Sullo sfondo c’è la polemica politica sulle misure adottate dal governo nel decreto Cura Italia per far fronte alle rivolte dei detenuti. Tra queste c'è la semplificazione delle procedure per usufruire dei domiciliari, tramite l’utilizzo del braccialetto elettronico. Una misura che varrà per i detenuti con pene fino ai 18 mesi. Una decisione che Matteo Salvini, paragona ad un "indulto". "Mandare a casa i detenuti fino a 18 mesi di pena come propone il governo?
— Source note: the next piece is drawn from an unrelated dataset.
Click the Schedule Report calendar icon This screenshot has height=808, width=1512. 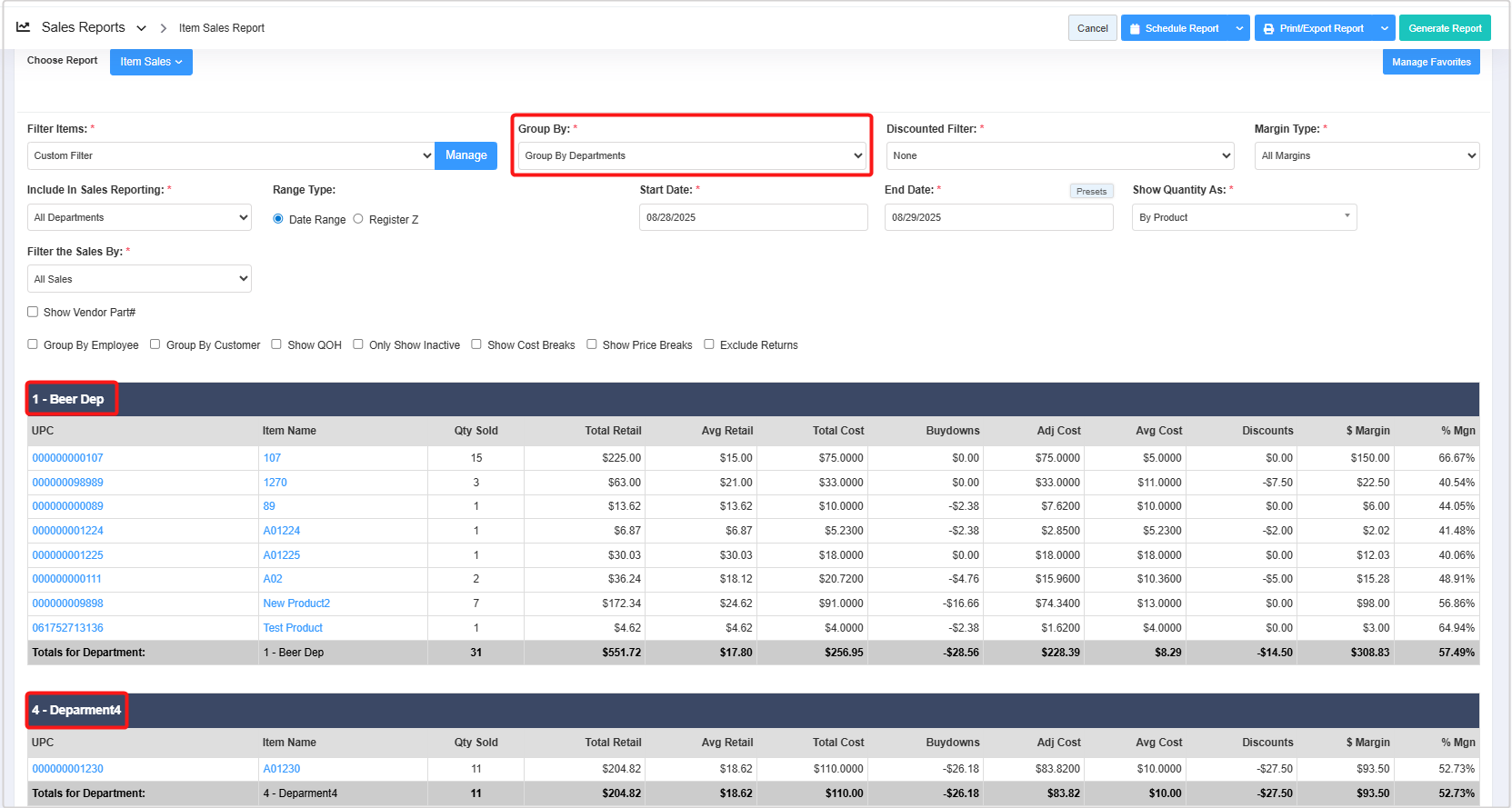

La Lega è assolutamente contraria a qualsiasi sconto di pena, amnistia, indulto o uscita dal carcere anticipata", scrive il leader leghista su Twitter.

"La certezza della pena è fondamentale – continua il post - soprattutto dopo le rivolte nelle prigioni che hanno causato morti, feriti ed evasioni". Da Salvini arriva anche un messaggio di solidarietà agli agenti della penitenziaria: "Troppo spesso dimenticati e trattati peggio dei detenuti". "Italiani chiusi in casa e delinquenti a spasso", attacca anche l’ex sottosegretario alla giustizia Jacopo Morrone. Per il deputato leghista il provvedimento di Bonafede è uno "svuota carceri mascherato".

Enrico Costa, di Forza Italia, osserva come il provvedimento rischia di essere addirittura "inattuabile" perché di "braccialetti elettronici ce ne sono pochissimi". "Oggi quei pochi disponibili - spiega - vengono utilizzati per la custodia cautelare agli arresti domiciliari".

"Senza l'immediato reperimento di nuovi braccialetti elettronici il decreto perciò resterà lettera morta ed il sovraffollamento carcerario non verrà intaccato", conclude il deputato azzurro.